Assignment :: At the line containing "Where should I click to: Open the", begin an exact copy, and continue through the last line of the entries below. Leave out any pictures.

Supplied material ::
####
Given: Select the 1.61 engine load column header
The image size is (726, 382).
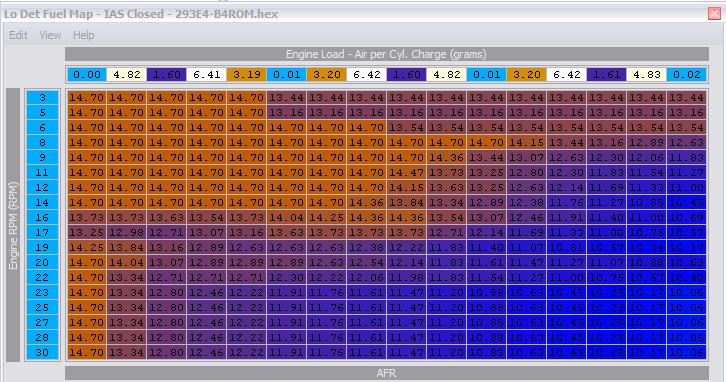Looking at the screenshot, I should click(x=607, y=75).
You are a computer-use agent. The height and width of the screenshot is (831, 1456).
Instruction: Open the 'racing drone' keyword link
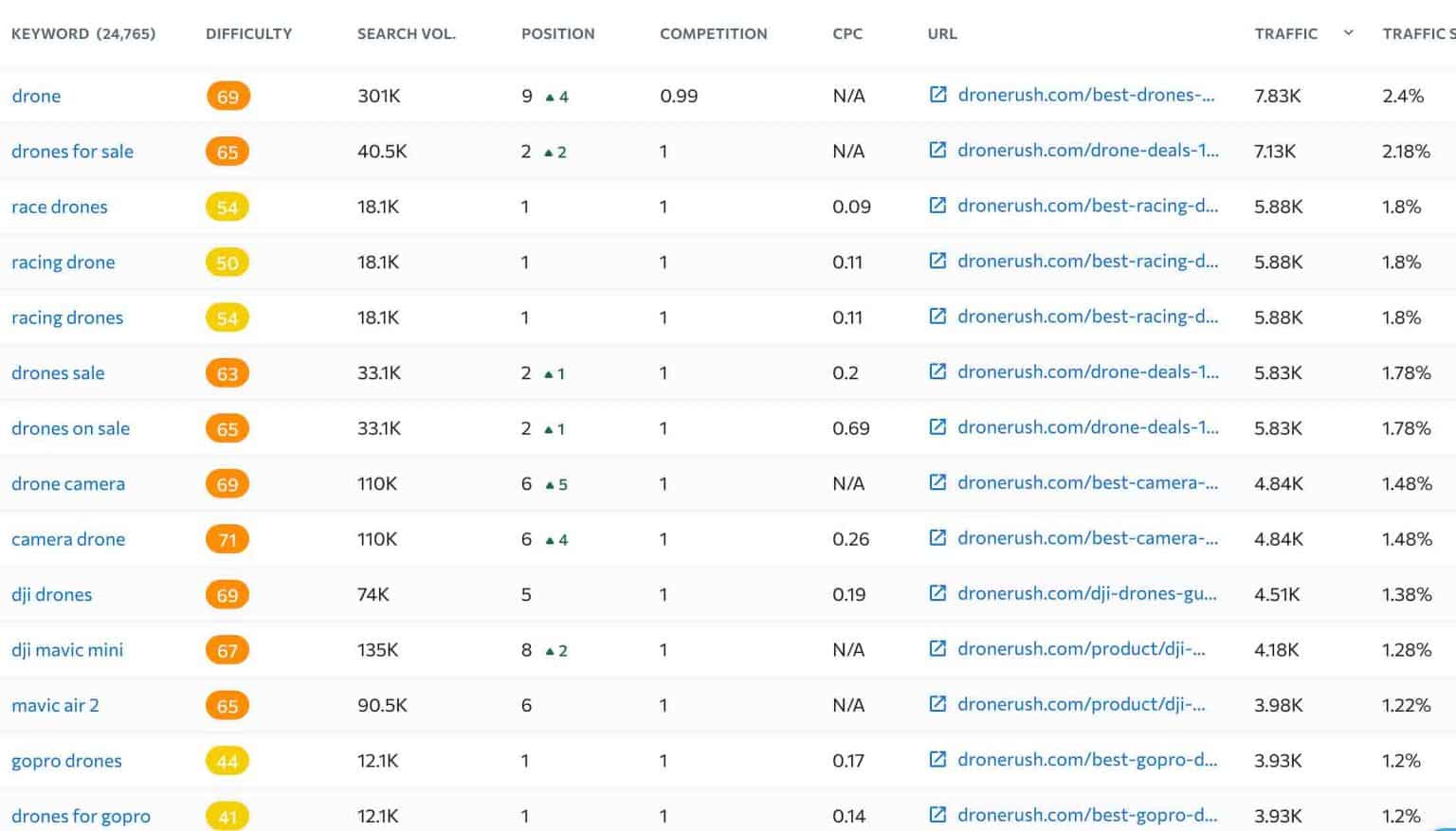63,262
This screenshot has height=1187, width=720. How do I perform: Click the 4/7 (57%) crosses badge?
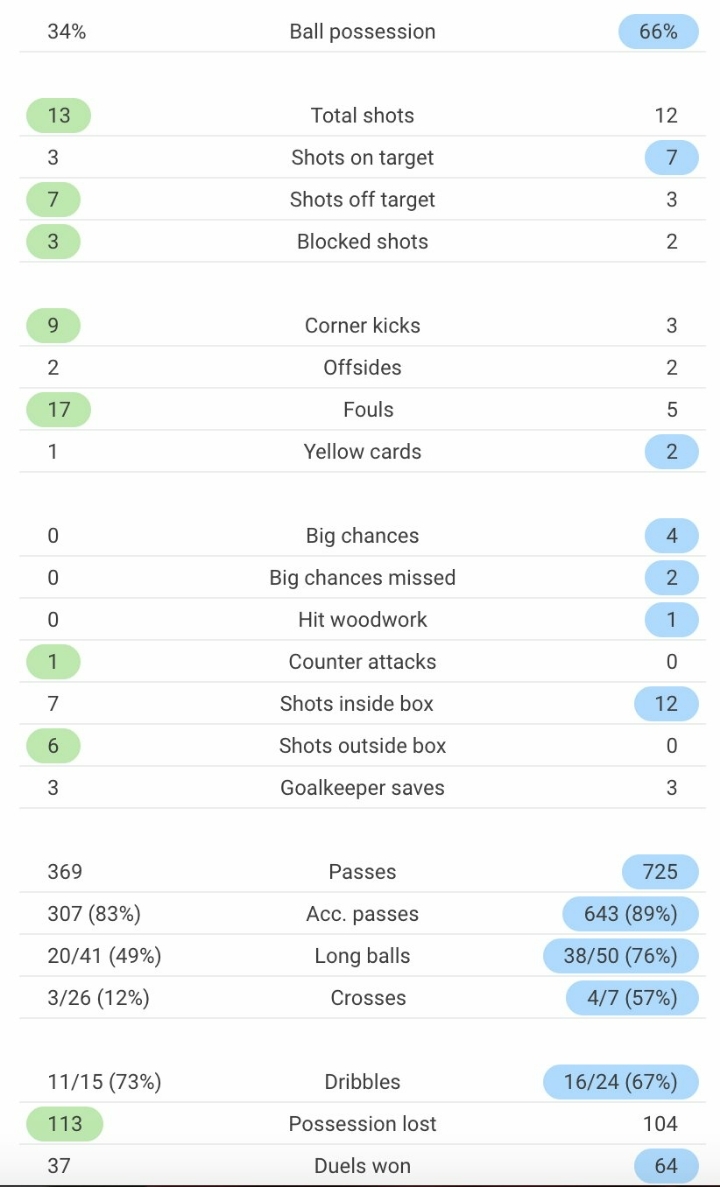tap(631, 998)
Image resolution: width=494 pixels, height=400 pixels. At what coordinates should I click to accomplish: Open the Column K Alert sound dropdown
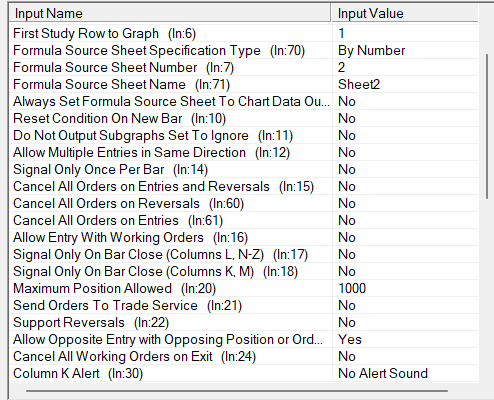click(x=405, y=373)
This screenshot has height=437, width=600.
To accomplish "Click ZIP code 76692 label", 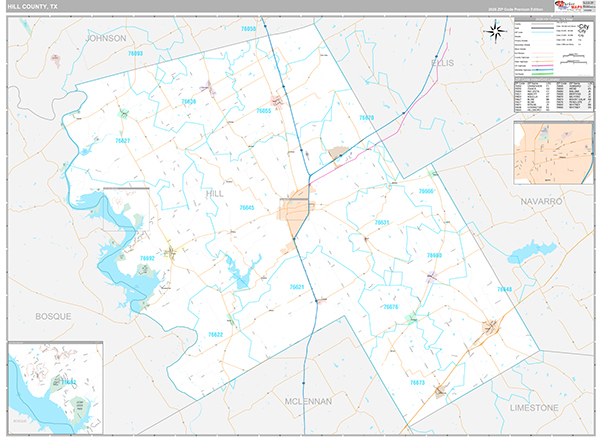I will (x=146, y=258).
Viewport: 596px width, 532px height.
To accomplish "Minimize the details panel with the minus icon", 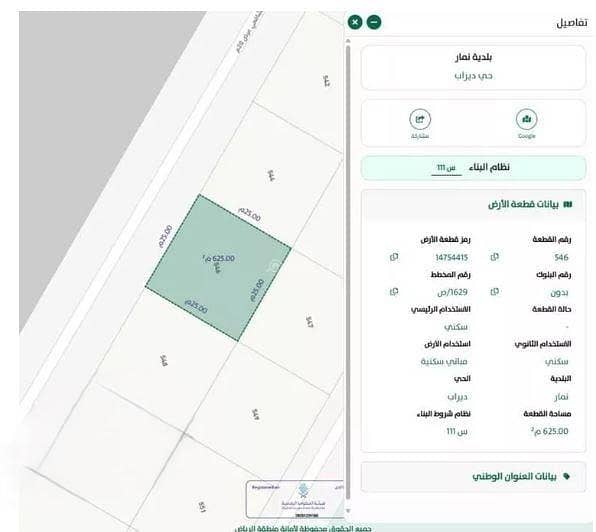I will point(374,22).
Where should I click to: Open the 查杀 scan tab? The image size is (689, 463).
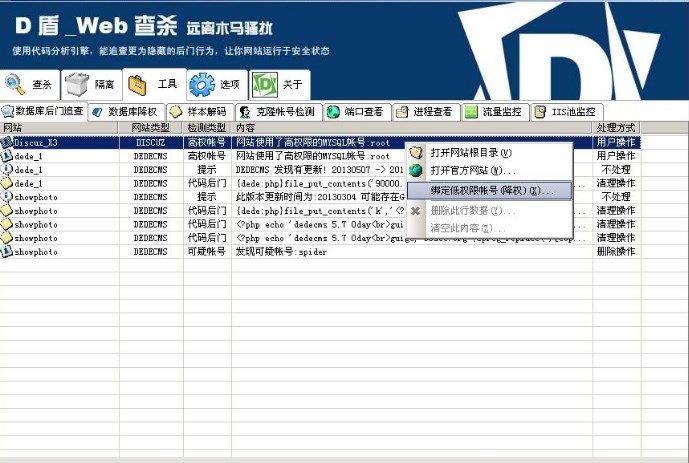(x=30, y=85)
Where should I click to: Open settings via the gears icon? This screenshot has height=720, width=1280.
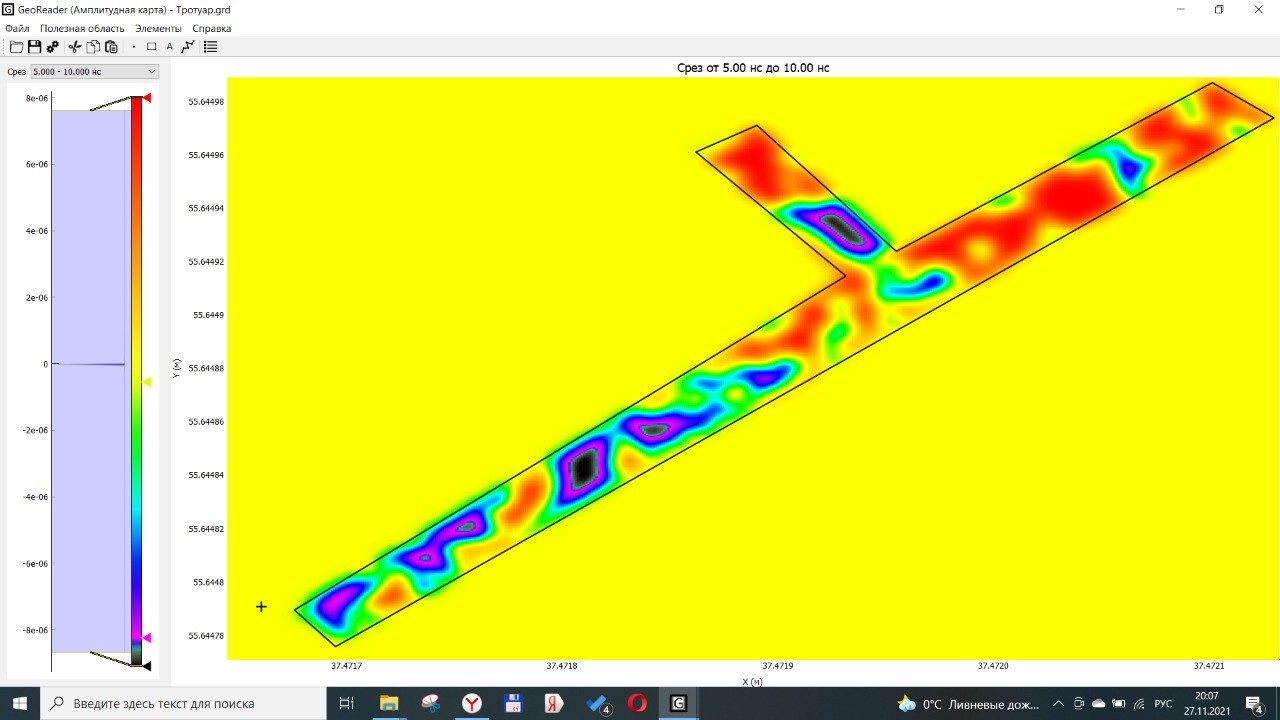[52, 47]
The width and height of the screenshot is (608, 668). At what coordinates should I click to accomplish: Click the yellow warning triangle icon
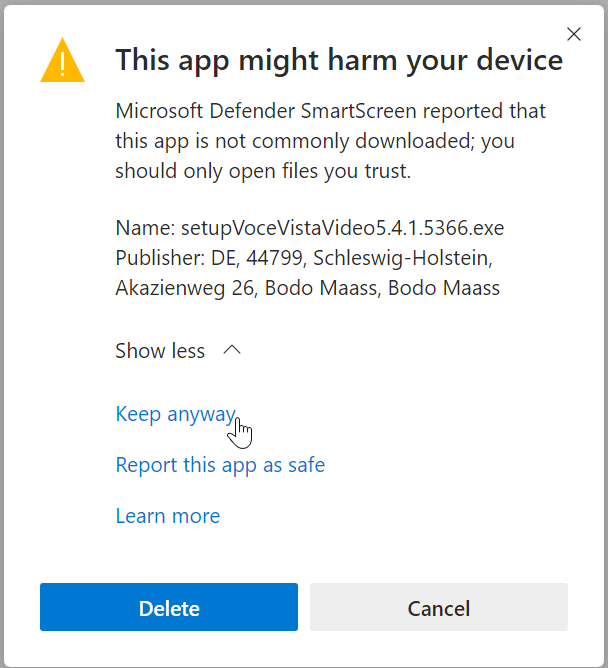[x=62, y=61]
####
Exercise output ::
Where should I click to: Open the 查杀 scan tab? The image size is (689, 463).
(x=30, y=85)
Where should I click to: Open settings via the gears icon? This screenshot has height=720, width=1280.
[52, 47]
The width and height of the screenshot is (608, 668). At what coordinates should I click to accomplish: Click the yellow warning triangle icon
[x=62, y=61]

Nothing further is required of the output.